====== MATERIALS PROVIDED

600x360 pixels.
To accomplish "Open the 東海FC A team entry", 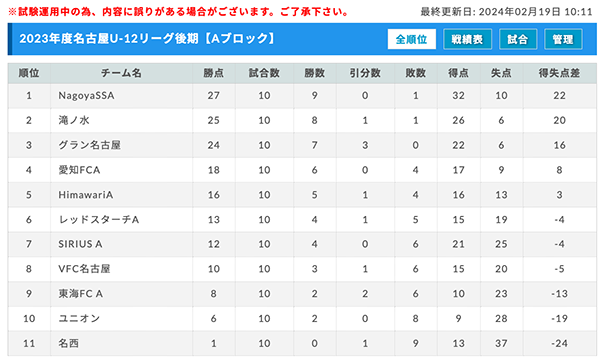I will [x=80, y=294].
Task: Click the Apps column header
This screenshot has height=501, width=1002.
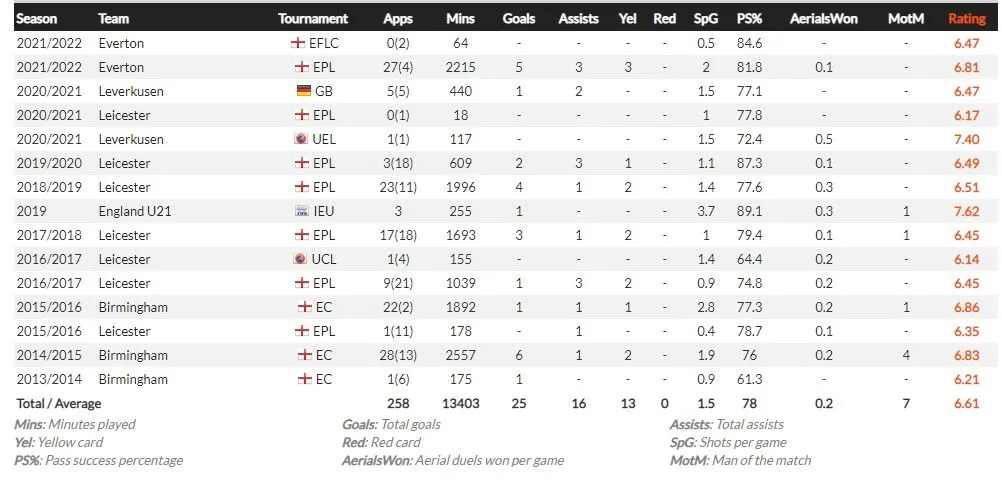Action: coord(398,18)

============

- **TRY IT**
Copy exactly, please, the lines that run from the line holding "Task: Click the Apps column header" through the closing line of the material above, omitting every picture.

- **SOLUTION**
Task: Click the Apps column header
This screenshot has height=501, width=1002.
Action: coord(398,18)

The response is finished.